Monday, December 22, 2008

Football: Maryland Crab Bowl

On Saturday I was assigned to cover the Maryland Crab Bowl at Johnny Unitas Stadium on the campus of Towson University just north of Baltimore MD. Fortunately for me I was familiar with the venue because I covered the 2008 NCAA Women's Lacrosse Tournament at the same stadium over Memorial Day. As a result I knew what to expect in terms of parking and where to find the media folks.

I arrived at the stadium with approximately 30 minutes to spare and parked pretty close to the field. The crowd was of decent size but it didn't interfere with my ability to find a spot in the media lot. While heading to the field I thought about what kind of pre-game shots I wanted to get. I recalled that Chuck had mentioned an MVP appearing for the coin toss but I didn't know if that would pan out.

After making it down to the field I readied my 400mm and 24-70mm lens. I attached an SB-800 to the camera with the 24-70 and headed out to the field. I met up with Mark Clem and compared some notes on the recruits. I neglected to bring along my notecard with the numbers for all of the recruits but I was pretty familiar with their numbers, names, and faces after shooting them earlier in the week. Most of them recognized me with my red hair so when I approached them they spotted me out and called me over for a photo.

During player introductions I went through the lineups of both teams and shot all the Maryland recruits so that I could have some file photos for use later on. It turns out that the shots came out pretty well and they decided to run them.

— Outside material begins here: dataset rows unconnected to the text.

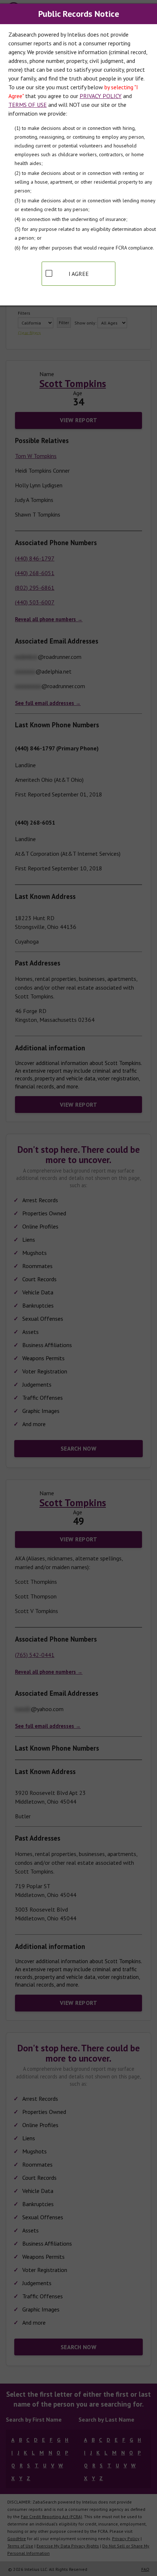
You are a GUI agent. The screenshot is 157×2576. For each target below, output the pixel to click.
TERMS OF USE (27, 104)
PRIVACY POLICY (101, 96)
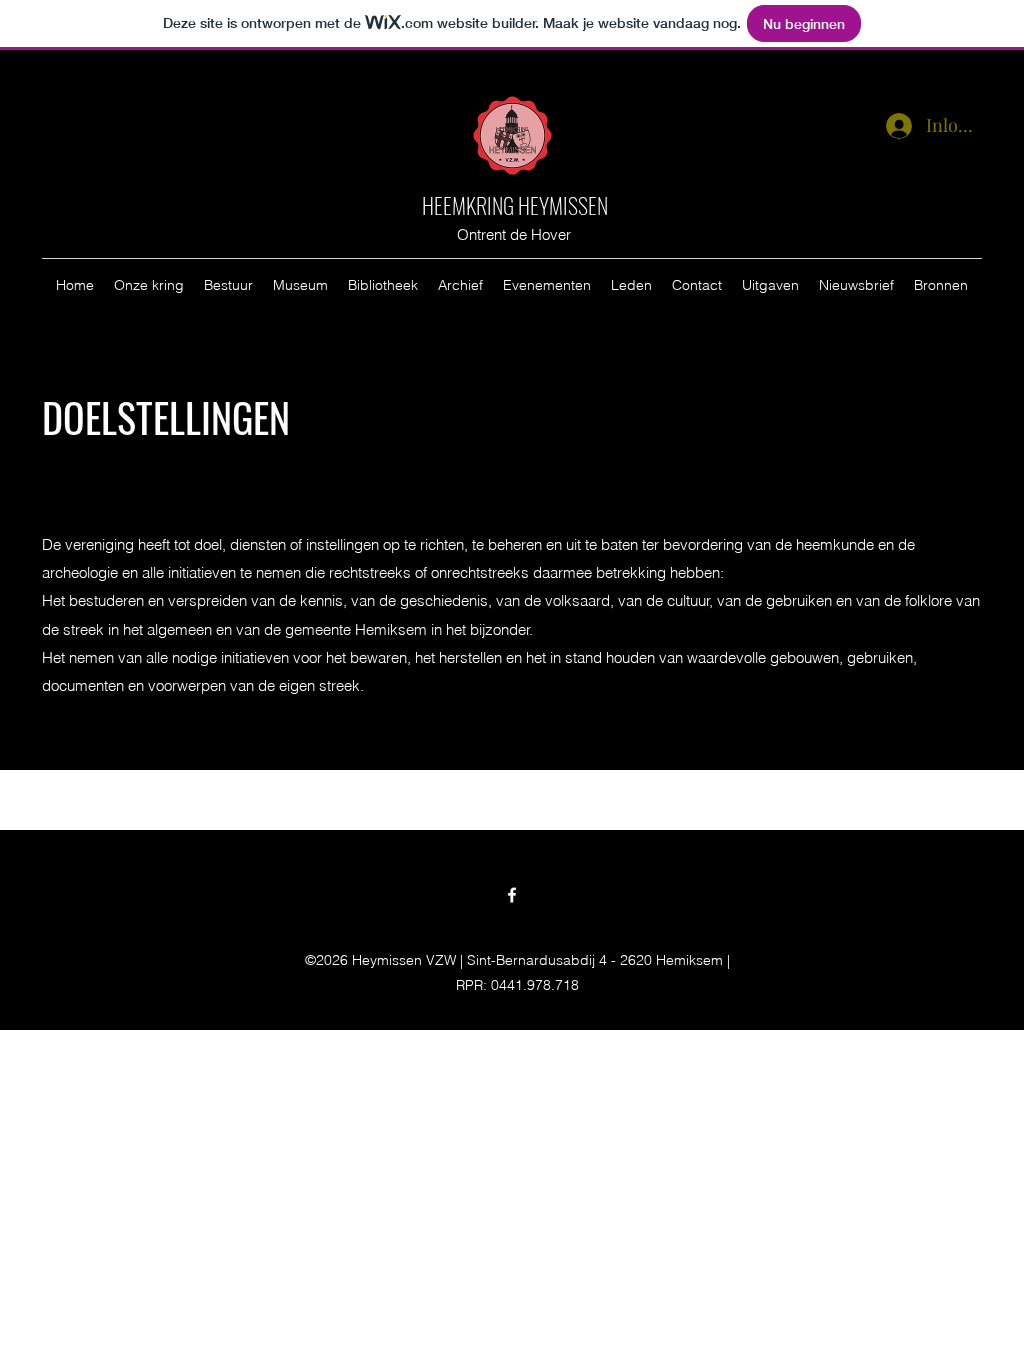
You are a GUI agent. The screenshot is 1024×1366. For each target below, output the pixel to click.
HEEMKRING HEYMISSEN (515, 205)
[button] (149, 285)
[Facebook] (512, 895)
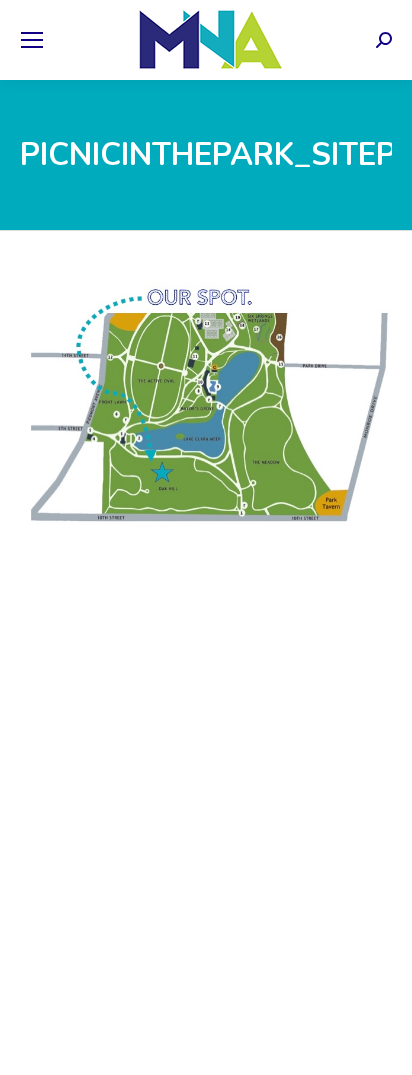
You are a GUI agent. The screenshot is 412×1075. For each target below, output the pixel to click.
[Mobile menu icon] (32, 40)
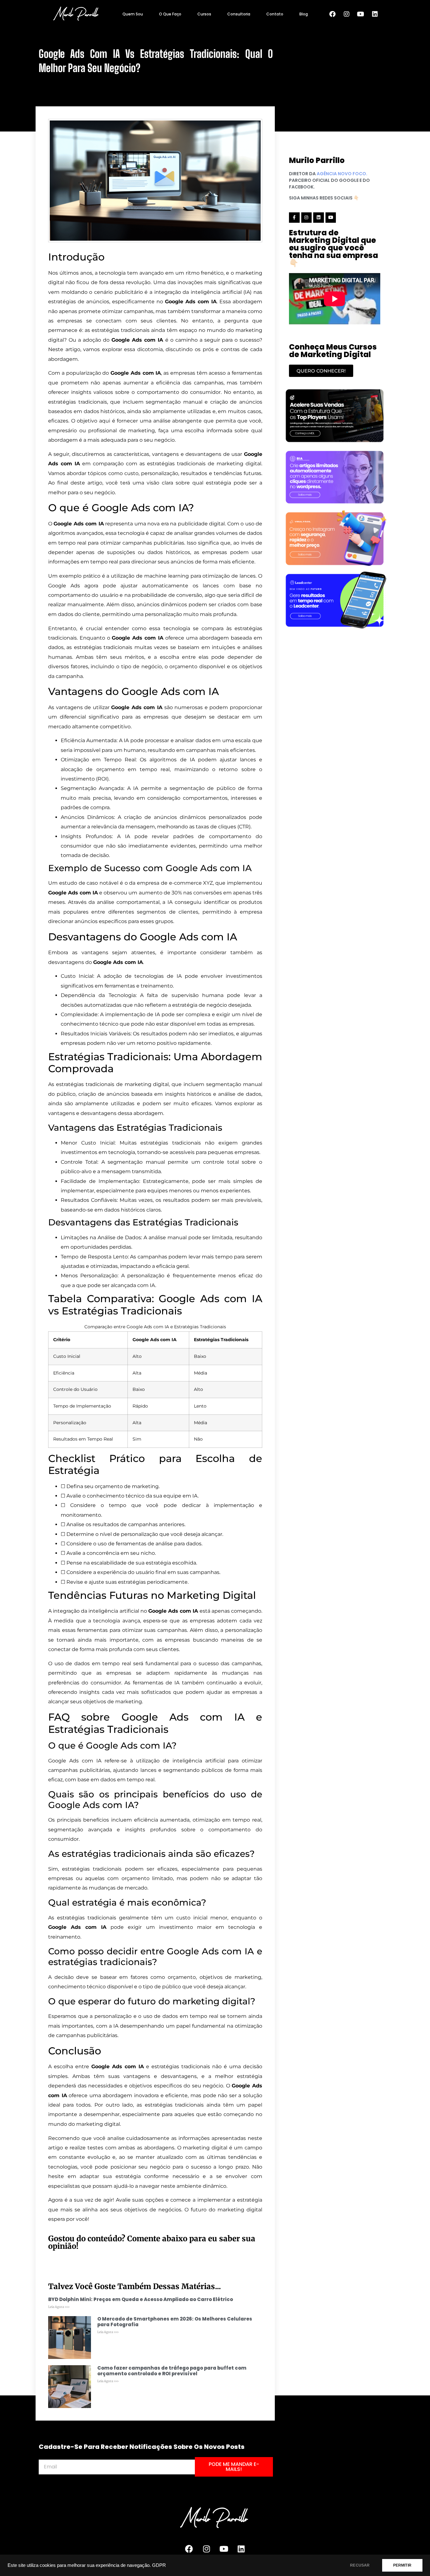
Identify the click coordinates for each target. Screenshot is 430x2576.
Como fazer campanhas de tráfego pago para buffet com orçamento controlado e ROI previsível (171, 2371)
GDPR (159, 2565)
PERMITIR (402, 2565)
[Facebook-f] (294, 217)
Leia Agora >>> (59, 2307)
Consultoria (238, 14)
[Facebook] (332, 14)
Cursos (204, 14)
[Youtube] (360, 14)
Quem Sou (132, 14)
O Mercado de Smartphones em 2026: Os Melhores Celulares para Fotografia (174, 2322)
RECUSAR (360, 2565)
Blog (303, 14)
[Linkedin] (375, 14)
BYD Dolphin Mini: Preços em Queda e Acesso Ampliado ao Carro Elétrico (140, 2299)
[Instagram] (346, 14)
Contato (274, 14)
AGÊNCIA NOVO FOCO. (342, 174)
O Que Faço (170, 14)
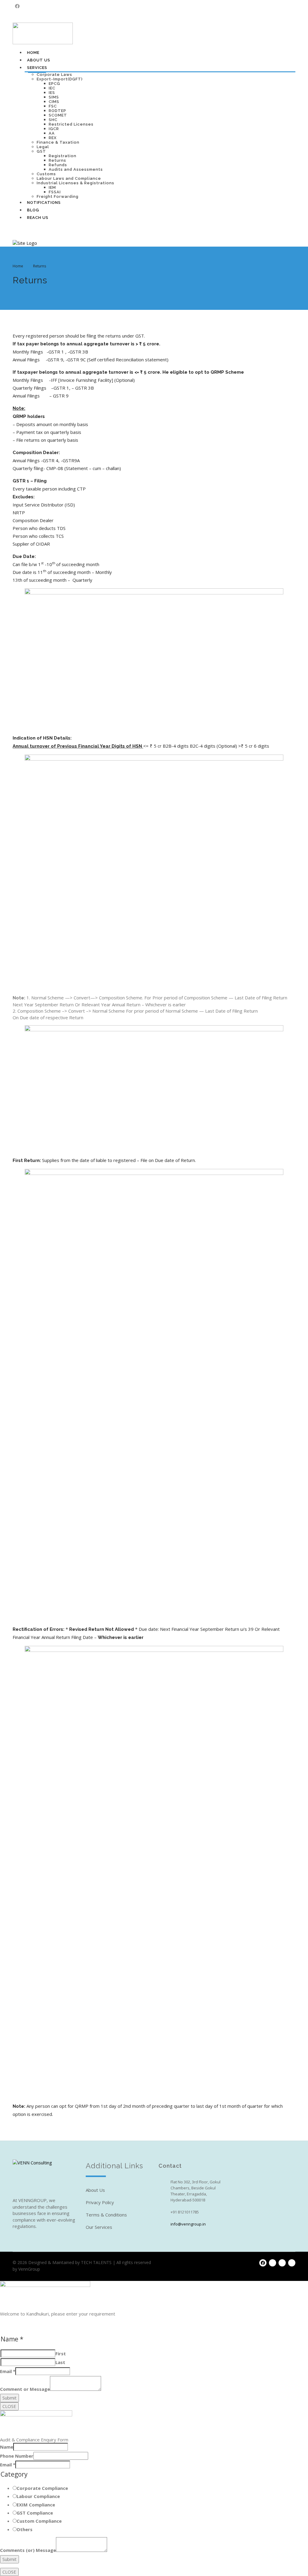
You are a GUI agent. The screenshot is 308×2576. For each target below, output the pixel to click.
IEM (52, 187)
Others (24, 2529)
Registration (62, 156)
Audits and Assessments (76, 169)
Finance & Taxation (58, 142)
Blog (33, 210)
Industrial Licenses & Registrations (75, 183)
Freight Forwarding (58, 196)
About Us (38, 60)
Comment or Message (25, 2389)
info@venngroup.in (188, 2224)
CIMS (54, 101)
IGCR (54, 128)
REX (53, 137)
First (60, 2353)
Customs (46, 174)
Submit (9, 2398)
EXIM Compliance (36, 2505)
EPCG (54, 83)
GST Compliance (35, 2513)
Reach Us (37, 217)
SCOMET (58, 115)
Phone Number (16, 2456)
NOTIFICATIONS (44, 202)
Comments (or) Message (28, 2550)
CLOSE (9, 2406)
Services (37, 67)
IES (52, 92)
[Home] (25, 243)
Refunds (58, 165)
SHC (53, 119)
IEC (52, 88)
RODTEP (57, 110)
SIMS (54, 97)
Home (33, 52)
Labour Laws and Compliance (69, 178)
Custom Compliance (39, 2521)
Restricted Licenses (71, 124)
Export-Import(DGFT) (60, 79)
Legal (43, 147)
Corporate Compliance (42, 2488)
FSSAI (55, 192)
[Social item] (17, 6)
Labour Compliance (38, 2496)
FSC (53, 106)
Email (7, 2371)
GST (41, 151)
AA (52, 133)
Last (60, 2362)
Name (6, 2447)
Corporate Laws (54, 74)
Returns (57, 160)
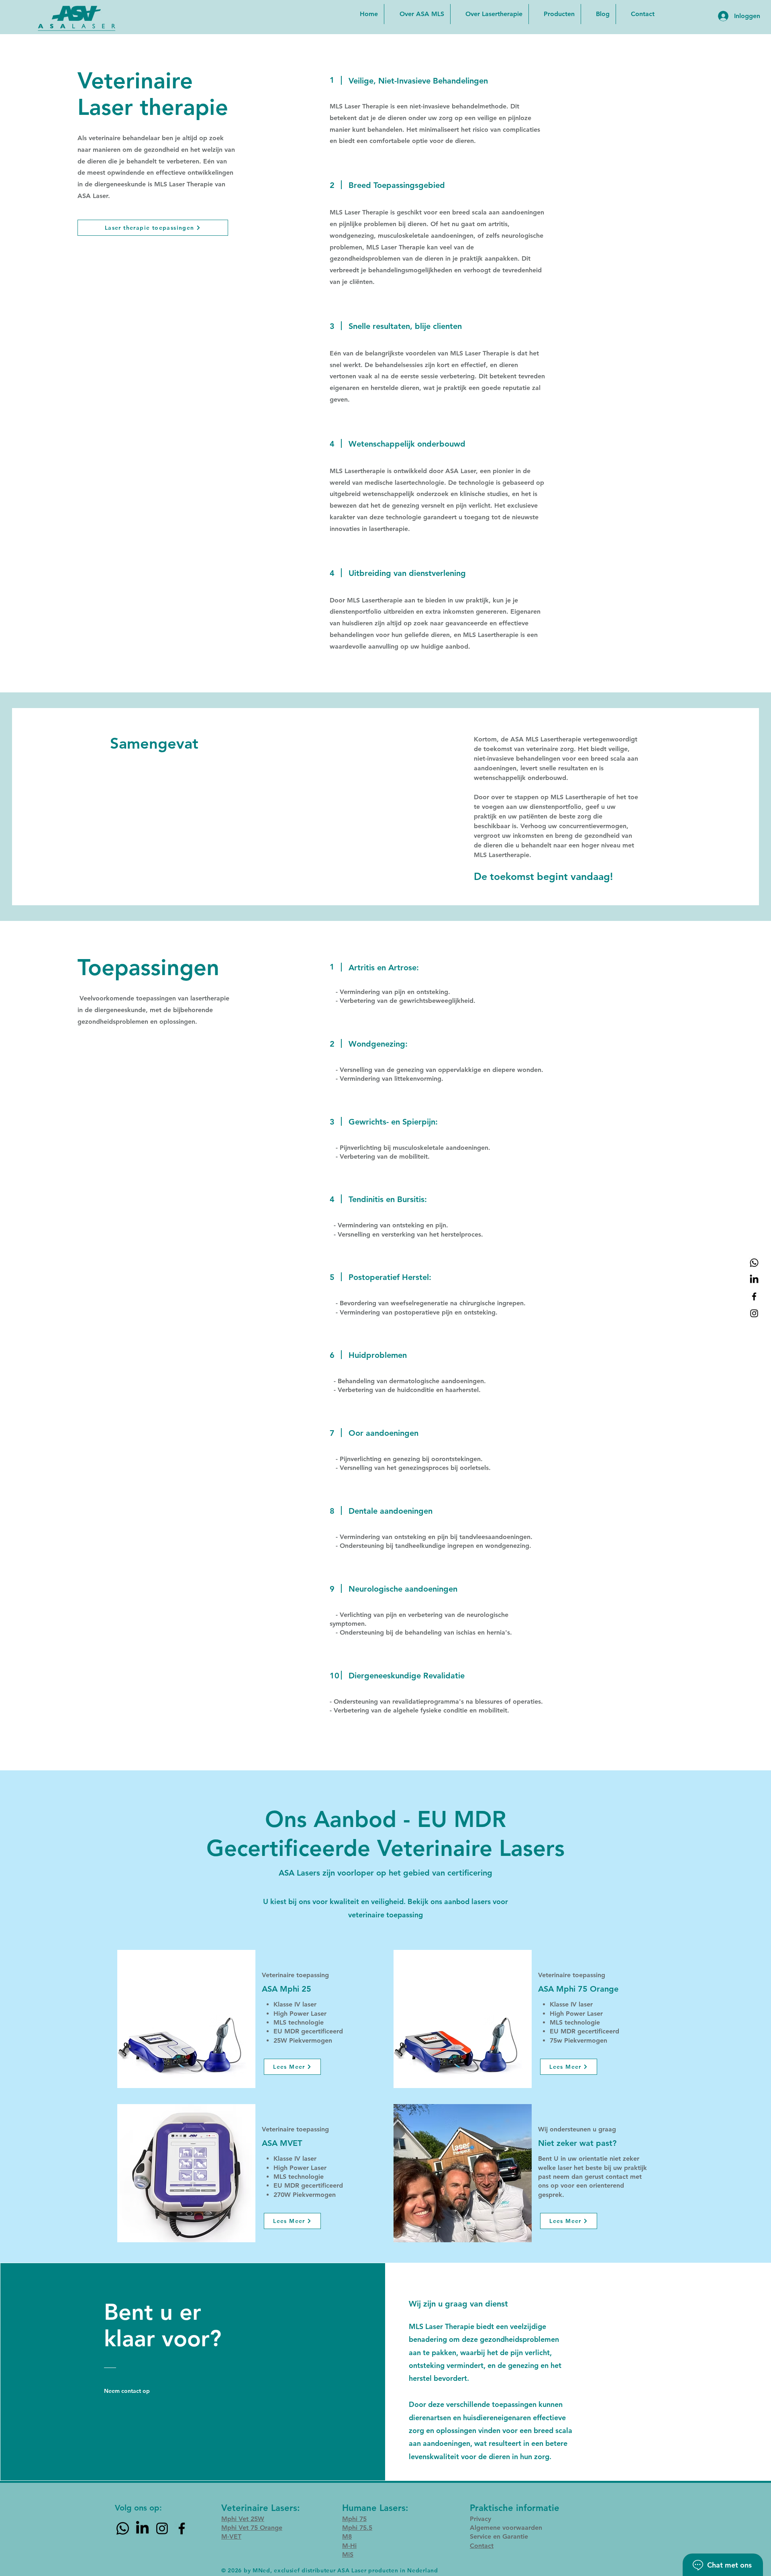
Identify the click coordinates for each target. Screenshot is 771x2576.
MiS (347, 2554)
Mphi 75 (354, 2519)
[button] (555, 14)
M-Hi (349, 2545)
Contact (482, 2545)
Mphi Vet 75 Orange (251, 2527)
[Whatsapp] (754, 1262)
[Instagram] (754, 1313)
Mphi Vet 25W (242, 2519)
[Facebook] (754, 1296)
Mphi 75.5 (357, 2527)
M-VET (231, 2536)
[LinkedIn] (754, 1279)
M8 (347, 2536)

After the coin-toss I took my place on the sideline behind the blue line back a few feet from the sideline. That's when I learned my first lesson of shooting high school football: other photographers don't respect the rules. At division-1 events there are rules about where photographers can and can't shoot from and if you step over a boundary the team photographer (or another professional) gives you a warning and instructs you to head back into the proper area. Not so much in high school...

For example, I stood at the 30 yard line shooting upfield while along the blue line. Another photographer was at the 35 and also shooting upfield. As the play commenced the receiver headed towards the close sideline. The upfield photographer stepped out over the blue line and clipped the line-of-sight for several photographers and videographers. Afterwards one of the photographers with a Nikon Professional Services strap approached him and asked him to respect the blue line. The photographer let fly all kinds of profanity and obscenities...

That kind of thing would never fly in division-1 NCAA events.

During the rest of the event I looked for ways to avoid competing with the other photographers for line-of-sight because I observed several of them clipping other photographers in their quest to get the shot. I'm glad I'm not paparazzi - that kind of behavior really turned my stomach...

Towards the end of the game I turned my focus towards the bench and I took several frames of players without their helmets. I used my 400mm at f/4 for the shots and the shots came out wonderfully. Shooting at f/4 kept the imagery sharp and at 400mm and close range the background was sufficiently blown out to fully isolate my subjects. I was very happy with the effect and I'm going to use it again to capture sideline players.

After the game I noticed several other photographers offering their cards to the players. My business cards have "DC Sports Box" written all over them and since they weren't the credentialing agency I couldn't hand them out with promises of "photos from the game will appear up here." None-the-less I took note that there is potential in the Crab Bowl to market photographs to players and next year I will be more prepared.